Years ago, I watched Paranoia Agent, an anime that I feel is more important than many realize. It’s a series about Japan’s troubles post-WW2. How they can’t face what they’ve done or what’s been done to them. How they’ve sanitized reality with Hello Kitty. How they look at cell phones more than each other. How they’ve retreated into their shells, never to stick their necks out.

Weeks ago, I am telling my friend Satoshi Okabe exactly this. I jokingly call it Okabe no kabe (Okabe’s wall). He smiles. He says he agrees. Then he talks about the weather.

A week ago, I am in my ex-girlfriend’s living room. We are talking about her job, her health, her desire to travel. We are talking in Japanese, and I am speaking from my throat. She says my English voice weirds her out. After an hour, we stop talking and watch a rented movie. She asks several times if I’m hungry, or cold. Three hours later, I give her a chaste hug and leave.

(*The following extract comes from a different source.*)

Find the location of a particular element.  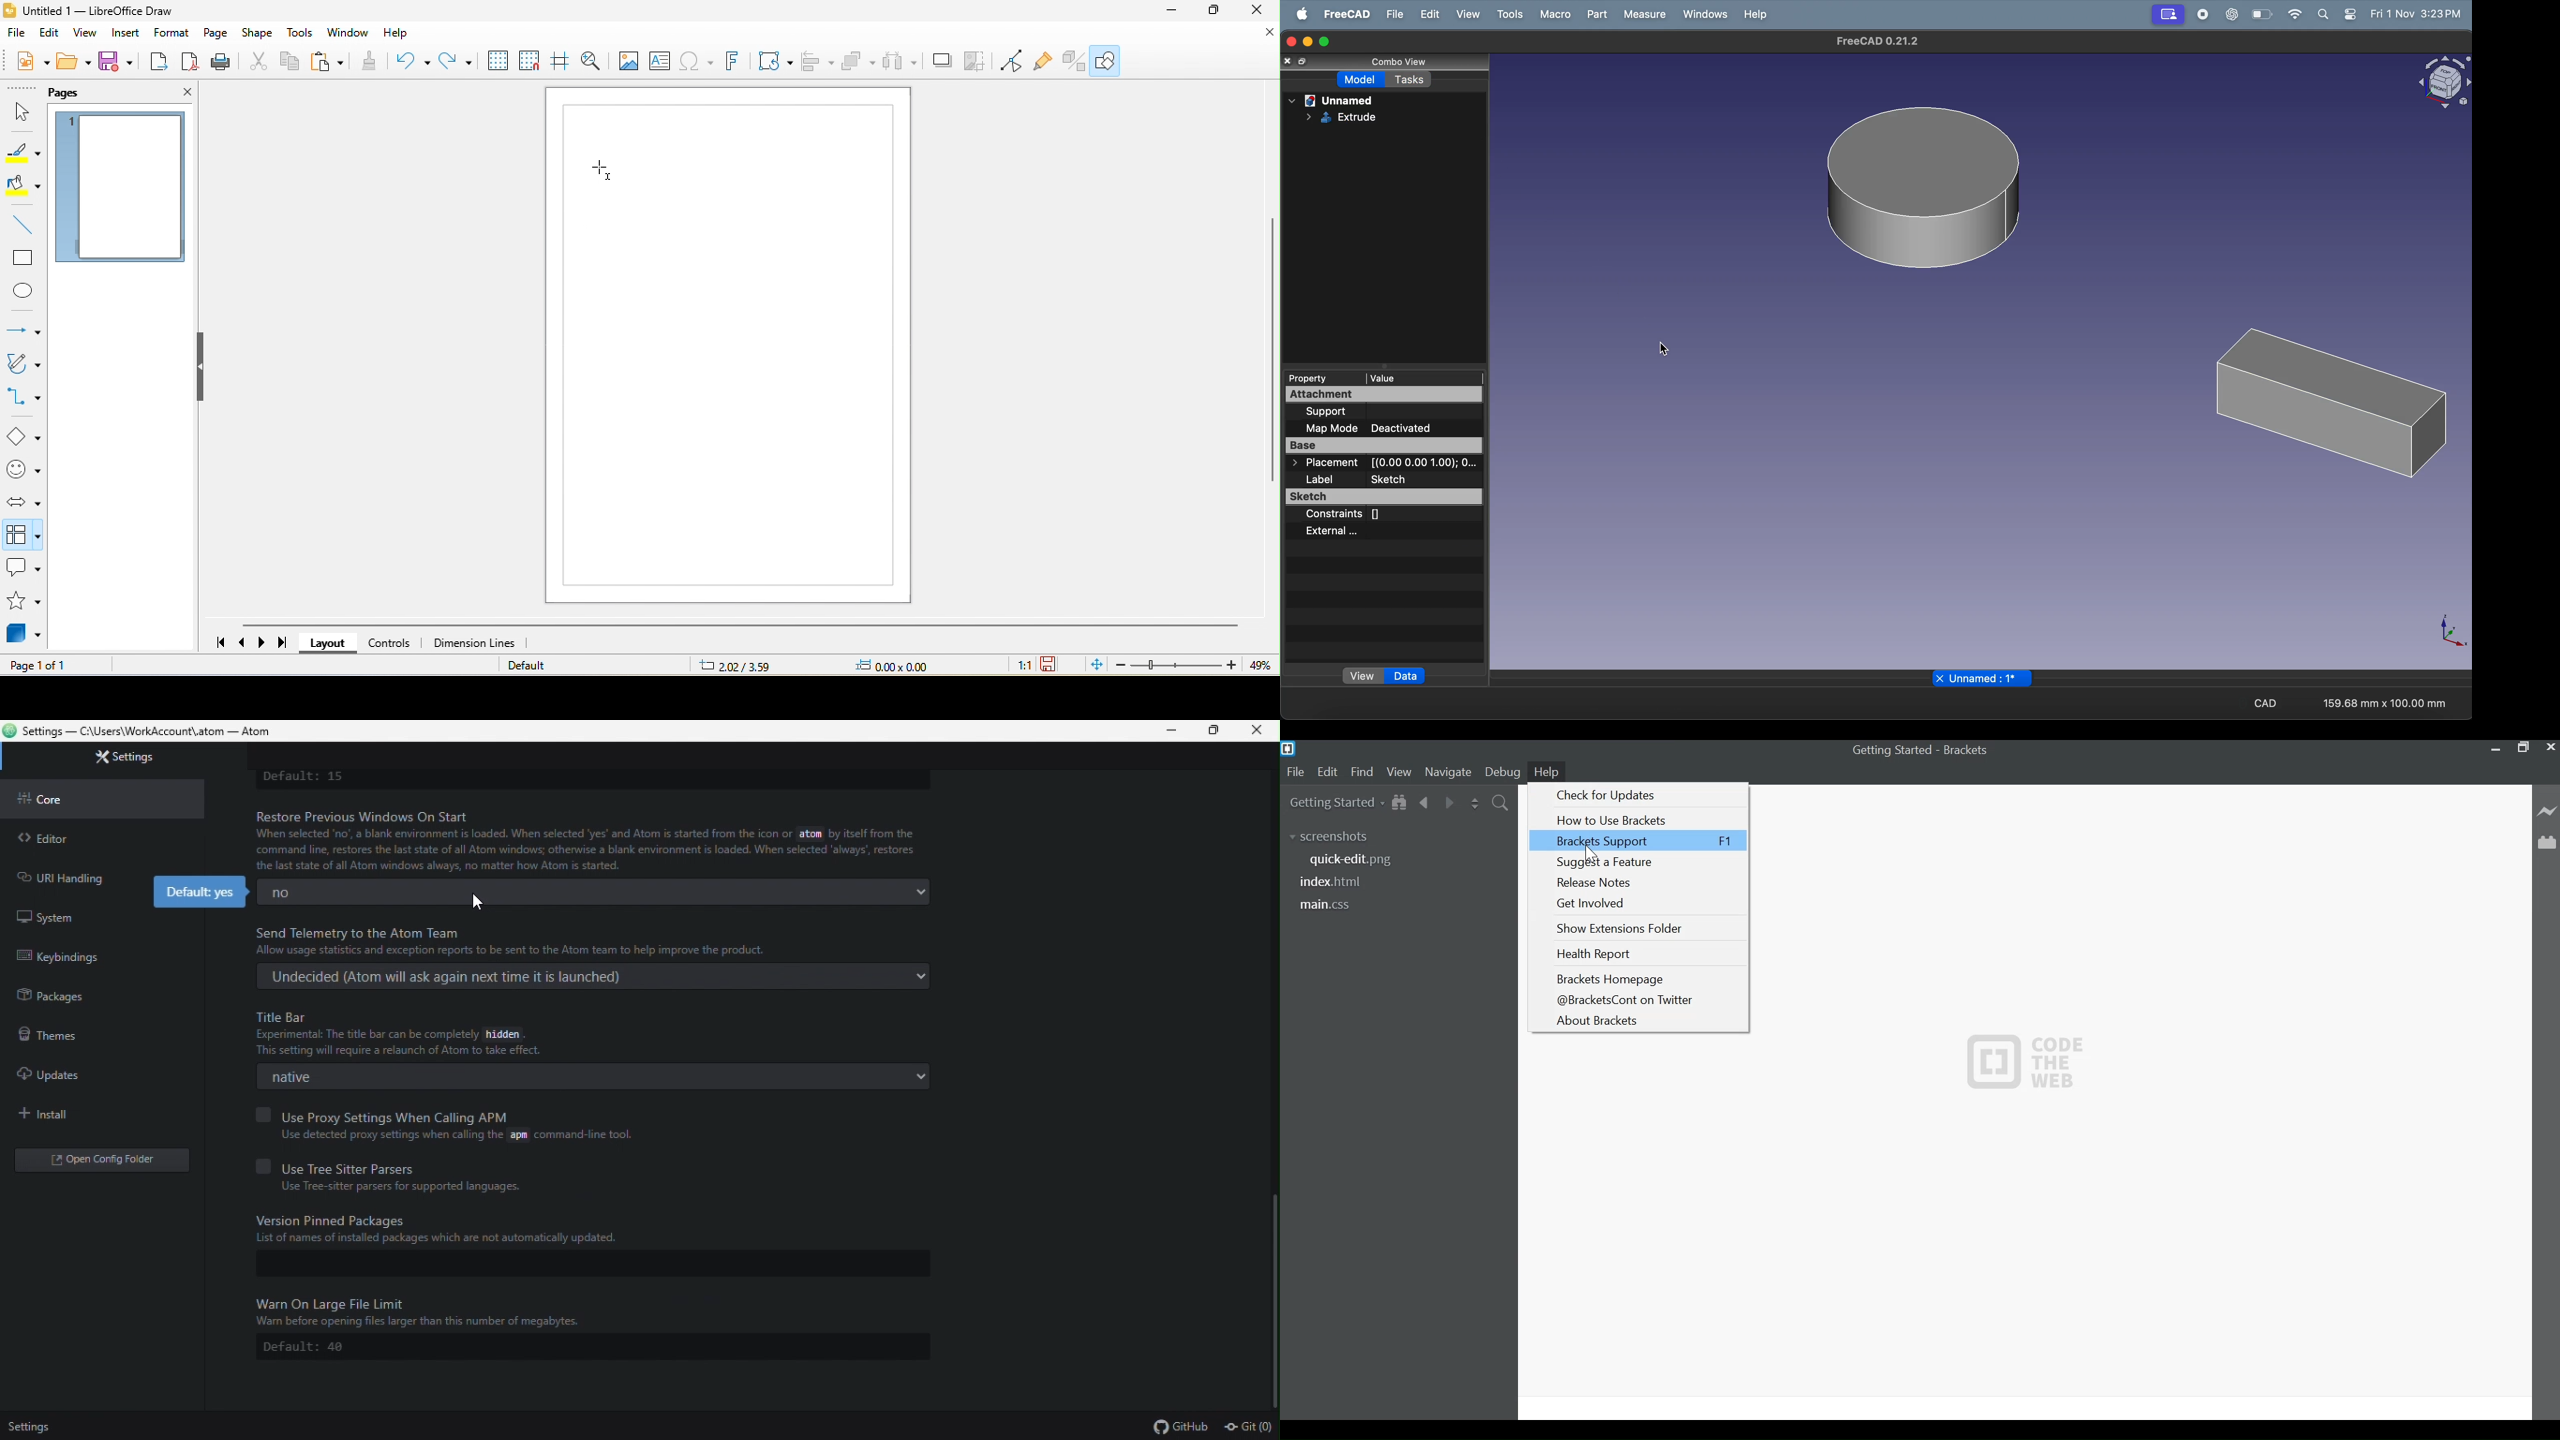

print is located at coordinates (225, 64).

Her last words to me are “Enjoy your new job.”

My last night in Tokyo, I am at a club with Megumi, and she is very drunk. She is leaning towards me, speaking in English, a voice several octaves lower than what I’m used to. She is telling me about her life for the first time.

Within minutes, though, the conversation’s over as she rushes to the womens’ restroom to check on her sick friend. After a half hour, I am standing outside the restroom, knocking on the door to make sure they’re okay.

And there we are, on either side of a door.

I am knocking and there is no answer.